**DOCUMENT PASSAGE:**
-=-=-

Dr. Mak’s research interests center on immune recognition and regulation as well as cell survival and cell death in normal and malignant cells. He was the leading scientist of the group that first cloned the genes of the human T cell antigen receptor. Dr. Mak’s work also includes leading the creation of a series of genetically altered mice that proved critical to unraveling intracellular programs governing the development and function of the immune system and the dissection of signal transduction cascades in various cell survival and apoptotic pathways. His laboratory team is also expert in basic cancer research both in vitro and in vivo. They have published numerous scientific papers on cancer biology, including the initial discovery of the functions of the tumor suppressor gene PTEN. The also found that the breast cancer susceptibility genes BRCA1, BRCA2 and Chk2 are related to DNA repair. More recently, they have determined that IDH mutations are involved in cancerogenesis and transform stem cell functions through alterations of epigenetics.

-=-=-

**LISTED RECORDS:**
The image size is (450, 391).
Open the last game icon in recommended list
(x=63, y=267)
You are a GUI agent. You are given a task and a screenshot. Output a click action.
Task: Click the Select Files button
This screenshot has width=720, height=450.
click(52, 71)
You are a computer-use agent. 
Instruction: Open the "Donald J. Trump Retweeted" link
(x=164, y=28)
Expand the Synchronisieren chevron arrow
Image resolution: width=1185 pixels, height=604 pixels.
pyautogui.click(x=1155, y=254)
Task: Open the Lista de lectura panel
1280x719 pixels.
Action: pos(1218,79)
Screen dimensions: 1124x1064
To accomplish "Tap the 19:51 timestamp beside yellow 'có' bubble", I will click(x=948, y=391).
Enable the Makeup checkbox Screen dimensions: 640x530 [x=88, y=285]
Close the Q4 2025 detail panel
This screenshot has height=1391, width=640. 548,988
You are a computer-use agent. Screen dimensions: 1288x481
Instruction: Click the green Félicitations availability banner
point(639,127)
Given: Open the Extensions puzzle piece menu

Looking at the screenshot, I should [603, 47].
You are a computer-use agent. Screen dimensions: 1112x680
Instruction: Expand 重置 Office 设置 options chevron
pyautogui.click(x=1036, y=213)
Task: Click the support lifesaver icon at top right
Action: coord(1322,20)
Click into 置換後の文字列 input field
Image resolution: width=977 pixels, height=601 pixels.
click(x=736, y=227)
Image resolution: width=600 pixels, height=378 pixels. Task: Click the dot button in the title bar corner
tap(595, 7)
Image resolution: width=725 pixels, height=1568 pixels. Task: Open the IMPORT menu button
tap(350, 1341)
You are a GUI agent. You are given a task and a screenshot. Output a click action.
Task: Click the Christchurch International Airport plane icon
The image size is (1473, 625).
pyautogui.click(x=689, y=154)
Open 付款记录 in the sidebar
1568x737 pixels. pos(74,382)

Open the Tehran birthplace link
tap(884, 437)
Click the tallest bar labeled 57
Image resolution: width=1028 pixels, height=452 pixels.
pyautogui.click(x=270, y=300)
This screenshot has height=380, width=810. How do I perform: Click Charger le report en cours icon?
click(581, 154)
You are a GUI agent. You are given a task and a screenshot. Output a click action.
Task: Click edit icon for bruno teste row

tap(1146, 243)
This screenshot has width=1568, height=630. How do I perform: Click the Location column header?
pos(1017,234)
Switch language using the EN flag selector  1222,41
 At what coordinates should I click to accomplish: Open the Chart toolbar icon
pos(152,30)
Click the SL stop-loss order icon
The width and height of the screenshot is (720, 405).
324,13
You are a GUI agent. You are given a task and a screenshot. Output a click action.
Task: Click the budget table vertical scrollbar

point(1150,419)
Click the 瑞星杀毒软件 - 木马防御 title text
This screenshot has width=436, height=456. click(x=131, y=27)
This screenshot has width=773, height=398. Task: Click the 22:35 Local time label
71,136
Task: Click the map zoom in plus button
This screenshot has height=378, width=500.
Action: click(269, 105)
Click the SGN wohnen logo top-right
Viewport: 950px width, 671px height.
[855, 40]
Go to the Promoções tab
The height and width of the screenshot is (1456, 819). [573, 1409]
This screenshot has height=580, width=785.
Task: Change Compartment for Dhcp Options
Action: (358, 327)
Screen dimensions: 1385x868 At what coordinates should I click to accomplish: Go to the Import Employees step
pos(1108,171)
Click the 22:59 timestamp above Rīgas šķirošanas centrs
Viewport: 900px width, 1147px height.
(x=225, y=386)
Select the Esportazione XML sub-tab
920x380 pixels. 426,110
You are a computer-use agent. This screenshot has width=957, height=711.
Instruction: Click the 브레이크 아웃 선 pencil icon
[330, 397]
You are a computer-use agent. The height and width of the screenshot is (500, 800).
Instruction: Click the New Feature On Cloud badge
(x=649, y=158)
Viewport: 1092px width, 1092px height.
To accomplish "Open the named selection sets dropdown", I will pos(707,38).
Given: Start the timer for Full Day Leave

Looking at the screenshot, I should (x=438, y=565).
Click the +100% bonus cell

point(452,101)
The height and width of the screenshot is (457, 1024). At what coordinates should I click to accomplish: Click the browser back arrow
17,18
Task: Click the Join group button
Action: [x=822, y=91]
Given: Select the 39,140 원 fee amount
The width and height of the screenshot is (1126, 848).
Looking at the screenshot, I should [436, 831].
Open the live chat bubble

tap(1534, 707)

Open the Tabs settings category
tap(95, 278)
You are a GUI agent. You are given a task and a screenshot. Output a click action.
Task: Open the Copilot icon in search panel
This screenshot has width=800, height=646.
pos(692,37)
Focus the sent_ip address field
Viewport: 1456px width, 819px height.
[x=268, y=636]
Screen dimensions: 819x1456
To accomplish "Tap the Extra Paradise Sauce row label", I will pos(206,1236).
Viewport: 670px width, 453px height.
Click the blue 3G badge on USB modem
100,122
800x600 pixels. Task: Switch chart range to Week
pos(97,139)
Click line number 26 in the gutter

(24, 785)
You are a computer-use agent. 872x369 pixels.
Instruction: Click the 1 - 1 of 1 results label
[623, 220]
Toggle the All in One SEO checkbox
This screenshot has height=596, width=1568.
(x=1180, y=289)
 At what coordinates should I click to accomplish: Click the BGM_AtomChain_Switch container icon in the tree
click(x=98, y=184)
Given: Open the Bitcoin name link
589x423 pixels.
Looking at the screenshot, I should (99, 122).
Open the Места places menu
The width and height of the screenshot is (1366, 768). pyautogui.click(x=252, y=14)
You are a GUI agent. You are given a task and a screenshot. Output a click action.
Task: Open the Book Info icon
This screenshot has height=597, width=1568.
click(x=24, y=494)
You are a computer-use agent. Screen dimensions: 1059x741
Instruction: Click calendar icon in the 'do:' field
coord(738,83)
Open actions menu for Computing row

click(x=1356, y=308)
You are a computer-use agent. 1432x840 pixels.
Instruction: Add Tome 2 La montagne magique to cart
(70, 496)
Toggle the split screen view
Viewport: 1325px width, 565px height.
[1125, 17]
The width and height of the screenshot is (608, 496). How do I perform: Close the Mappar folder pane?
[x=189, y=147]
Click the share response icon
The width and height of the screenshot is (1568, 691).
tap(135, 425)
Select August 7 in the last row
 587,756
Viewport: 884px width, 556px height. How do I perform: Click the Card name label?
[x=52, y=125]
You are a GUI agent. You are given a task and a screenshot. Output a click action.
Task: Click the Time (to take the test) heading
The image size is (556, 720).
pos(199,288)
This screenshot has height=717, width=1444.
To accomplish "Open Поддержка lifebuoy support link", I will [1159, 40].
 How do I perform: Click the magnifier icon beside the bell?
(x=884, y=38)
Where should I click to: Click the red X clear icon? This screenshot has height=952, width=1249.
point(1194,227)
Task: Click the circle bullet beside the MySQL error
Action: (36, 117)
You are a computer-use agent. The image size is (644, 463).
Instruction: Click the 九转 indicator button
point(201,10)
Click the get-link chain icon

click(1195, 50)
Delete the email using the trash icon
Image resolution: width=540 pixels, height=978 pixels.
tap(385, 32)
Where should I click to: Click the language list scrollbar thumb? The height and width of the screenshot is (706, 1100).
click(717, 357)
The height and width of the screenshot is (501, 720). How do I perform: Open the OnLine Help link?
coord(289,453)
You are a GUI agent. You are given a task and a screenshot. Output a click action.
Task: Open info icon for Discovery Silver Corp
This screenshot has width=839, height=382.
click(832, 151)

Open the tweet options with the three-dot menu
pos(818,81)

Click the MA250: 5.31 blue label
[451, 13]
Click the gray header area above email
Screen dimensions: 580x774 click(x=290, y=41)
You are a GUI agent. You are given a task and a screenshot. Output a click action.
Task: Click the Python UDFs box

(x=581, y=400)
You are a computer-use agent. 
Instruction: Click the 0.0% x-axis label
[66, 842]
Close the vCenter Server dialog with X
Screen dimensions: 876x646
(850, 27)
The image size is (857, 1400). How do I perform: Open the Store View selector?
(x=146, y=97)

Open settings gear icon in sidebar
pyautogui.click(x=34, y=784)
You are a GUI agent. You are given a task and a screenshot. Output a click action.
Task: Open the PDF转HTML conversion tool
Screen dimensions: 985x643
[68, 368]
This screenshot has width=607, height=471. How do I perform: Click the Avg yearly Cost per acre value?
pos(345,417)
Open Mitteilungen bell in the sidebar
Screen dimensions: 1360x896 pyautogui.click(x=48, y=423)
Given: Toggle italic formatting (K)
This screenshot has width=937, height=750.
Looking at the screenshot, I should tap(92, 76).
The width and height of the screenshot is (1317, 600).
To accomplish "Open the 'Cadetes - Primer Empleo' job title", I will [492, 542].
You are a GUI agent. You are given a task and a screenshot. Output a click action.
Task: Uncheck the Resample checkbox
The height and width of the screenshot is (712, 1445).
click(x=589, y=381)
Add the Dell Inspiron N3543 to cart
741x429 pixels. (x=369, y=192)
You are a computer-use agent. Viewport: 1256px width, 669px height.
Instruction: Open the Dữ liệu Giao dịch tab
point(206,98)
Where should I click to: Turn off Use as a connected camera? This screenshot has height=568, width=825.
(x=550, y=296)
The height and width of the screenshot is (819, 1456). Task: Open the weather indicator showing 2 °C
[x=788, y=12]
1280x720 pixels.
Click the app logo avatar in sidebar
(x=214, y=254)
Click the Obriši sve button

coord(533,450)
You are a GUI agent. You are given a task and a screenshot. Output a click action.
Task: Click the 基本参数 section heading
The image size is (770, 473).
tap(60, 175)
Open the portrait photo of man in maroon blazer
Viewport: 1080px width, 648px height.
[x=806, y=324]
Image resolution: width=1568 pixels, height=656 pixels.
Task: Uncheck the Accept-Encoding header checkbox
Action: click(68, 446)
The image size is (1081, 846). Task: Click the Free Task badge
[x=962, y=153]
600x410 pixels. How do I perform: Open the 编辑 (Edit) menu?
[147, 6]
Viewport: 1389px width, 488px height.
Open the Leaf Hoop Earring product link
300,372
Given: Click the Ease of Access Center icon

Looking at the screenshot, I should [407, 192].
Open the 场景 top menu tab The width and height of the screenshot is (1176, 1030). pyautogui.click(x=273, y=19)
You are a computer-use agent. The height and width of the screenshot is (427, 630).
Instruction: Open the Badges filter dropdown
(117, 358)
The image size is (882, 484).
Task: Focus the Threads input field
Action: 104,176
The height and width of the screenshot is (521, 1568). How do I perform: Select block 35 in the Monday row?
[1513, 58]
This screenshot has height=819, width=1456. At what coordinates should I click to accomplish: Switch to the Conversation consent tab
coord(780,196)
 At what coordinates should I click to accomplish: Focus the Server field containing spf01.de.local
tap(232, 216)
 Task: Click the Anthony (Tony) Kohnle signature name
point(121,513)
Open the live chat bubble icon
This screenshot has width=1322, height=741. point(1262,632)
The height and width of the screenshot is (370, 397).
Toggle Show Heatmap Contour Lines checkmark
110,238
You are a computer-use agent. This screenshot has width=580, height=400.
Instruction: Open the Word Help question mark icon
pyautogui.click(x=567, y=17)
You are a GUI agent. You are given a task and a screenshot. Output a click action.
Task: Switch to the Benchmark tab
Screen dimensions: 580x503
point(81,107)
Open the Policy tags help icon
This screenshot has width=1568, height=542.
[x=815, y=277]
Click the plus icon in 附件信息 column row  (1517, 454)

-=-=-

**ACTIVITIES:**
a - According to the profile of Dr. Mak, how do IDH mutations transform stem cell functions? Answer in one to three sentences.
b - Can you condense the paragraph of the profile of Dr. Mak beginning "Dr. Mak's research interests center" into a bulleted list that keeps its main facts?
c - Would you carry the profile of Dr. Mak forward, beginning right after its last sentence?
The listing has no connection to the profile of Dr. Mak.

**TASK-BY-TASK RESULTS:**
a - IDH mutations transform stem cell functions through alterations of epigenetics. Dr. Mak's team also determined that these mutations are involved in cancerogenesis.

b -
- Research interests: immune recognition and regulation, and cell survival and cell death in normal and malignant cells
- Led the group that first cloned the genes of the human T cell antigen receptor
- Led the creation of genetically altered mice that were critical to unraveling intracellular programs governing immune system development and function, and to dissecting signal transduction cascades in cell survival and apoptotic pathways
- Laboratory team is expert in basic cancer research in vitro and in vivo
- Made the initial discovery of the functions of the tumor suppressor gene PTEN
- Found that the breast cancer susceptibility genes BRCA1, BRCA2 and Chk2 are related to DNA repair
- More recently, determined that IDH mutations are involved in cancerogenesis and transform stem cell functions through alterations of epigenetics

c -
To complement Dr. Mak’s laboratory’s excellence in basic research, he has initiated an anticancer drug discovery program based on his extensive industrial and commercialization experience. Thus, his group has significant experience in recognizing promising drug targets performing translational and preclinical studies and assisting with early stage clinical testing.
In addition to his academic credentials, Dr. Mak has extensive industrial and commercialization experience. Numerous highly respected researchers and scientists in both academia and industry from around the world have trained in his laboratory.